▶ [RECORDS PROVIDED]:
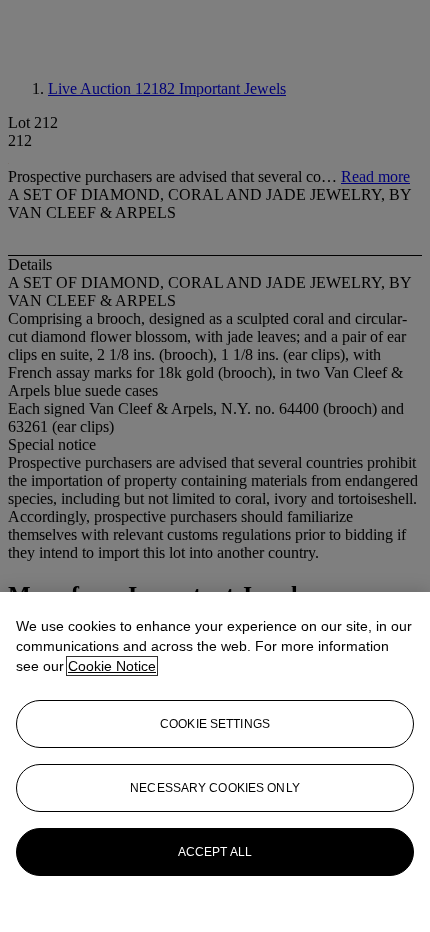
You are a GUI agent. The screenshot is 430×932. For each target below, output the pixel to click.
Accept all (215, 852)
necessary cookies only (215, 788)
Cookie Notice (112, 666)
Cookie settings (215, 724)
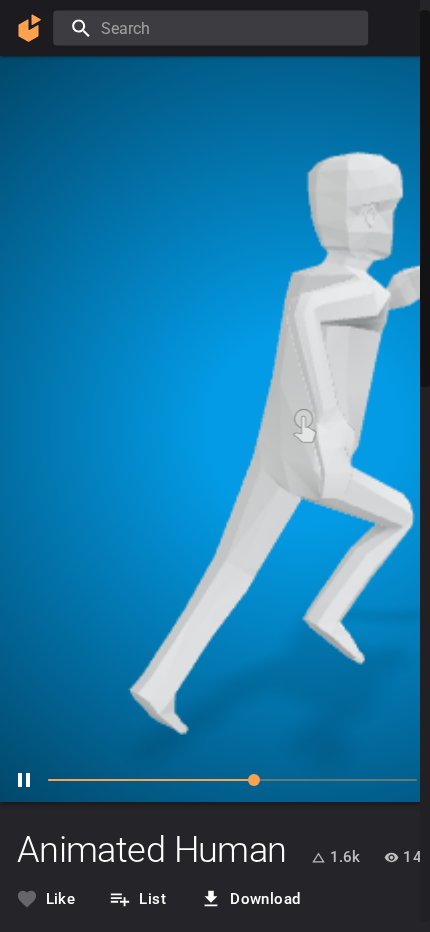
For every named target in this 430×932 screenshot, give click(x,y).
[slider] (200, 780)
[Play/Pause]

▶ [TASK OBJECTIVE]:
Everything in the listing above must be retyped exactly, except for the pictures.

▶ [RESULT OF THIS TASK]:
You are a GUI agent. The screenshot is 430×932. For each target below, output the pixel to click.
Accept all (215, 852)
necessary cookies only (215, 788)
Cookie Notice (112, 666)
Cookie settings (215, 724)
For every named target in this 430×932 screenshot, give click(x,y).
[slider] (200, 780)
[Play/Pause]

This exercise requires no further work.